Algunos días una columna de periódico surge a manera de una brisa, siendo parte de la sangre que dulcifica la imaginación y constituyen el deseoso de narrar vivencias para no sentirnos olvidados dentro de uno mismo.
Garrapatear palabras es ir uniendo concreciones, dudas, algunos temores y vacíos largos e interminables, siendo ese el andamiaje para hacer una opinión.
Los columnistas son narradores tenaces, unos cronistas de las ideas más dispares, donde saber rememorar para conjugar las ideas y que éstas se amolden a un objetivo precioso y muy concreto - el espacio tiránico marcado por el editor - es la madre coraje de esa creación.

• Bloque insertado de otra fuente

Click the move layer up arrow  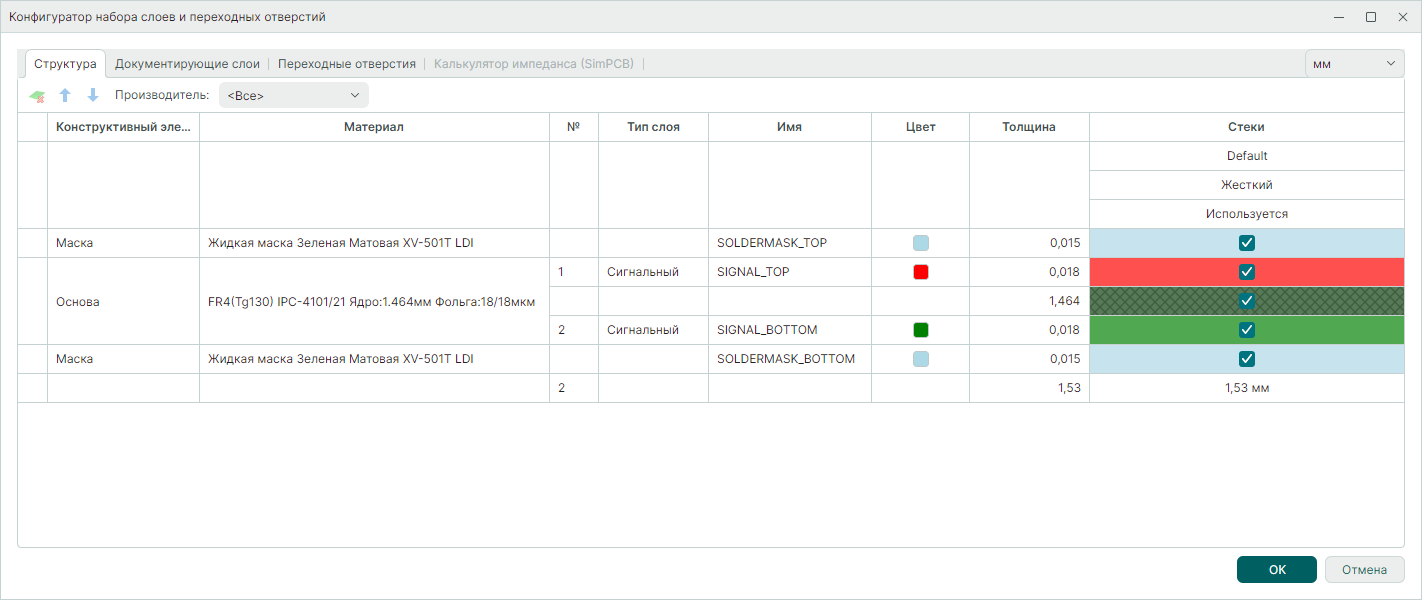65,96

Paul Jonson señala que en tiempos de Shakespeare había caballeros escribiendo de forma regular sobre la vida de la capital y así informar periódicamente a la nobleza rural lo que sucedían en Londres. Pero se debió esperar al siglo dieciocho y ver llegar en todo su esplendor la opinión tal como hoy la conocemos.
Hay algo dicho por Jonson digno de tener en cuenta: “Ningún columnista sobrevivirá mucho sin ser hasta cierto punto un hombre o una mujer de mundo”.
Y ahí parece encontrarse la esencia de la cuestión. Se pueden tener sobrados conocimientos de las más diversas materias, ser un erudito de marca mayor, un ratón de biblioteca como vulgarmente se dice, un “cráneo”, vamos, pero si falta el tacto humano, el conocimiento cotidiano de esta tierra que pisoteamos cada día con sus grandes y pequeñas menudencias, nuestros escritos, ensayos o artículos, serán muy floridos, estarán abarrotados de sesudas y grandilocuentes citas, pero les faltará el lado humano, donde se encierra el duro y prolífero oficio de escribir
Tras exponer lo mencionado, hay algo imprescindible en todo medio de comunicación: credibilidad.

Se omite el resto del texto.